Homogeneous space and homogeneous time are then neither properties of things nor essential conditions of our faculty of knowing them: they express in an abstract form the double work of solidification and division which we effect upon the moving continuity of the real in order to obtain there a fulcrum for our action, in order to introduce into it real changes. They are the diagrammatic design of our eventual action upon matter. (MM 280)
Scientific method thus requires that the world be treated as a plurality of entities isolated within a homogeneous space, with a plurality of discrete events occurring within a homogeneous time. The selection of boundaries between both entities in space and events in time is determined by “the point where our possible action upon them ceases, where, consequently, they cease to interest our needs” (MM 278). The ontological inventory which results from scientific thought should not, then, be treated as though it had been presented to disinterested observers. Rather than something very common and obvious to everyone, purely disinterested observation is comparatively rare in most human lives, which are usually shaped by our needs and desires. Bergson describes disinterested experience as requiring “a great mental effort” (HB 79). There is a danger, then, when the scientist attempts to shift from usual methods to speculate on the nature of the world independent of his or her intervention, a danger which is not obvious. The entities which emerge through scientific investigation, and their external relatedness to one another, may not be the whole story of reality; the stages of processes and events separated from one another by external, causal relations may not be the whole story of time. They might even be nothing more than conceptions which effectively increase our powers of manipulation. Bergson denied the scientists any privileged access to disinterested knowledge.
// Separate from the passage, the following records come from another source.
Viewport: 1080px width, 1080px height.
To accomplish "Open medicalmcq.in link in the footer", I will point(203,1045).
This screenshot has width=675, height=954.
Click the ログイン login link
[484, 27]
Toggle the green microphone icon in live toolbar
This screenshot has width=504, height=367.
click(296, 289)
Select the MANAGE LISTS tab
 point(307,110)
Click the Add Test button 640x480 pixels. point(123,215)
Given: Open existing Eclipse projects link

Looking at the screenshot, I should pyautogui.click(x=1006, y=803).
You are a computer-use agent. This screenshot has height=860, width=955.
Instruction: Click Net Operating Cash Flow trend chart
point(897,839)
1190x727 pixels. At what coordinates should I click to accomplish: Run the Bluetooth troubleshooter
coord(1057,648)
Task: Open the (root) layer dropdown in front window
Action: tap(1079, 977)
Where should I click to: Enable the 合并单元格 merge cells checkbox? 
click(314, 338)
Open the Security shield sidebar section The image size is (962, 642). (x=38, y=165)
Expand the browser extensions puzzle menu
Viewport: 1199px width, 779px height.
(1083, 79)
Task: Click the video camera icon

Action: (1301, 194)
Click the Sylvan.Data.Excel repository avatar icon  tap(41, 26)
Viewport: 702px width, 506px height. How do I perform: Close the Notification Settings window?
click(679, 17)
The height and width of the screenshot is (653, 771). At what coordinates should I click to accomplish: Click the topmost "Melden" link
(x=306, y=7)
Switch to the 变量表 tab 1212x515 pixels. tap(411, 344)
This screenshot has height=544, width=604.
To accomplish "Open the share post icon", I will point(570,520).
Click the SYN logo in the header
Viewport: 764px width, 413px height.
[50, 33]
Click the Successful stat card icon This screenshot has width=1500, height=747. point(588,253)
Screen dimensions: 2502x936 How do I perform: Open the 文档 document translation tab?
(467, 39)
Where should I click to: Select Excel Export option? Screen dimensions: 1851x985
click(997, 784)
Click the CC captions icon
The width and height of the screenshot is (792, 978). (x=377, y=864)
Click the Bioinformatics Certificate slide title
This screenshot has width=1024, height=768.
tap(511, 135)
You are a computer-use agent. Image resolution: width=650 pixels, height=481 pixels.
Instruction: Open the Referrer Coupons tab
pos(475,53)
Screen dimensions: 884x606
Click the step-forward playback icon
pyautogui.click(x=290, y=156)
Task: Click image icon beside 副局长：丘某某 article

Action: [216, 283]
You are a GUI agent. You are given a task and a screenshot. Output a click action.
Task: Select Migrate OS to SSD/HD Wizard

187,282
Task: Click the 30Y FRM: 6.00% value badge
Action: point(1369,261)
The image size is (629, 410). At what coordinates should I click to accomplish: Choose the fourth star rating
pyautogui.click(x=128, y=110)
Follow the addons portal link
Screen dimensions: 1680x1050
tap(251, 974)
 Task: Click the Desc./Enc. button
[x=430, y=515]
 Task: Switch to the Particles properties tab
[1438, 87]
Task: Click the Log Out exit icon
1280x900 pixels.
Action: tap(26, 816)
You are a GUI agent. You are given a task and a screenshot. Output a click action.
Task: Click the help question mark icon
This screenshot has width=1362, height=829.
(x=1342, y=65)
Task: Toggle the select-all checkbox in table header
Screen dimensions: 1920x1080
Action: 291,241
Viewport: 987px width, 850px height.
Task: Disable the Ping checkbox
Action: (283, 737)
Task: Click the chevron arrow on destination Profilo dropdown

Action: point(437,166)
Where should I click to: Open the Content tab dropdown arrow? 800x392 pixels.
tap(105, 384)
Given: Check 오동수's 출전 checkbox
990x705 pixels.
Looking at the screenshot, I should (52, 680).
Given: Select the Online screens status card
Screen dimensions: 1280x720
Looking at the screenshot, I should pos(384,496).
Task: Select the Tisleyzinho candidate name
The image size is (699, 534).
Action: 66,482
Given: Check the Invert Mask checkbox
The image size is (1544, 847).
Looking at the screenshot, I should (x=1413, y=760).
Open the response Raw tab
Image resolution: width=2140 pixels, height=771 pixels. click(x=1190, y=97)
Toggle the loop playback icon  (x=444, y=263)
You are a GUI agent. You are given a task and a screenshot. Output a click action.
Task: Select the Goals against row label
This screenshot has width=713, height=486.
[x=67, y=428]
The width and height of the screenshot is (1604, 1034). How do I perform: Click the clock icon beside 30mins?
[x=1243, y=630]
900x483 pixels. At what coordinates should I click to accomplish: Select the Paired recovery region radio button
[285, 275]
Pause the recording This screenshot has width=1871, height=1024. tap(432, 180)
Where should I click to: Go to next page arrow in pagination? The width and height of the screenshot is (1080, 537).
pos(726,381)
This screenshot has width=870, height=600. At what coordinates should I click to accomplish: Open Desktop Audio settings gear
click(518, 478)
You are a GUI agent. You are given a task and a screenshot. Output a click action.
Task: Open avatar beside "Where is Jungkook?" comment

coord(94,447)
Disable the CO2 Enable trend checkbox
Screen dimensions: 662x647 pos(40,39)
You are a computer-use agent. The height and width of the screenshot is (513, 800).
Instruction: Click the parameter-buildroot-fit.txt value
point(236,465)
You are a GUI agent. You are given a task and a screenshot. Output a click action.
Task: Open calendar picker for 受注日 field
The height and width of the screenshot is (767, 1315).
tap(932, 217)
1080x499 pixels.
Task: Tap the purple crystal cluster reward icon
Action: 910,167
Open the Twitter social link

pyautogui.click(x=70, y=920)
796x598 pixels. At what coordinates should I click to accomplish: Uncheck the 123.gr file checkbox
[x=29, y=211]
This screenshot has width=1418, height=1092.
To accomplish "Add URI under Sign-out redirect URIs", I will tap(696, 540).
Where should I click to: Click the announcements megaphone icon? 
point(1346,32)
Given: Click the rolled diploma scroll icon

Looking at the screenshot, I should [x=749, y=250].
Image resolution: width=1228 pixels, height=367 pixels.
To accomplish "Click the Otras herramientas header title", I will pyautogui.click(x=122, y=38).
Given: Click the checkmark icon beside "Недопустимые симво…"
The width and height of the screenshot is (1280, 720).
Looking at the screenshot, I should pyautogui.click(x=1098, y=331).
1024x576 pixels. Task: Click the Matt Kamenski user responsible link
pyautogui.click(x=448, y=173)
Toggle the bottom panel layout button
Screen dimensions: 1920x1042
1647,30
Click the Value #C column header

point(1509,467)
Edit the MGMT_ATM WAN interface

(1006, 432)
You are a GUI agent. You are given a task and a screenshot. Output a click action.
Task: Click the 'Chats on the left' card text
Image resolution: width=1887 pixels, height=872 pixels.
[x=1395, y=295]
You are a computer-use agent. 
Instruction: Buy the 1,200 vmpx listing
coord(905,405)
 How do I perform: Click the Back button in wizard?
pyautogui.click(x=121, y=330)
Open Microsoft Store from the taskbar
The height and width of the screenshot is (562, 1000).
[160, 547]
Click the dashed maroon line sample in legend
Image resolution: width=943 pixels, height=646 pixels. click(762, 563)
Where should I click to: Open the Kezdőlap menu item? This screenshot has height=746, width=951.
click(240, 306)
He intended to clarify the distinction between practical and speculative, disinterested experience. The ideal of disinterested thought is to separate off all prejudices of the thinker, even all thinking shaped by practical concerns, from that which is contemplated. Disinterested thought must not modify the world in thinking the world but remain distinct from it. It is obvious that practical thinking and scientific method can affect the world in the resulting juxtaposition of material or physical entities, but Bergson’s thought brings us to realize that the experience of the world as apprehended through scientific method is itself limited and modified even before any physical alterations are attempted. Our experience of the world as structured through the aid of the isolating, externalizing form of the intellect is not the experience of the world maintained in its purity apart from the admixture of our cognitive contributions.
Bergson’s distinction between the intellect and intuition, between the mode of practical thought and the mode of speculative, disinterested thought, did not proceed merely from a recognition of the inadequacies of science in the late nineteenth-century. It developed from investigations of the treatments of relevant problems throughout the history of Western philosophy. Still, there is more to the origin of Bergson’s distinction. His reasoning is not a priori in Prigogine’s sense; it is not confined to deriving conclusions from the logical structure of some unexamined premise. Bergson was not a scientist, but this did not prevent him from attending to empirical evidence. Unlike the empirical scientist, who proceeds to consider observations of increasingly uncommon experimental situations for the purpose of increasing the range of available data, Bergson gathered his empirical evidence from his everyday experience with careful attention to the common characteristics. Even though the range of this data was not as extensive as that available to the scientist, this attention to what was common may have allowed him to discern what might elude those who focus upon the peculiarities of their specialized experiments. We might suspect that his perspective yields insights whose significance reach beyond a critique of 19th century science.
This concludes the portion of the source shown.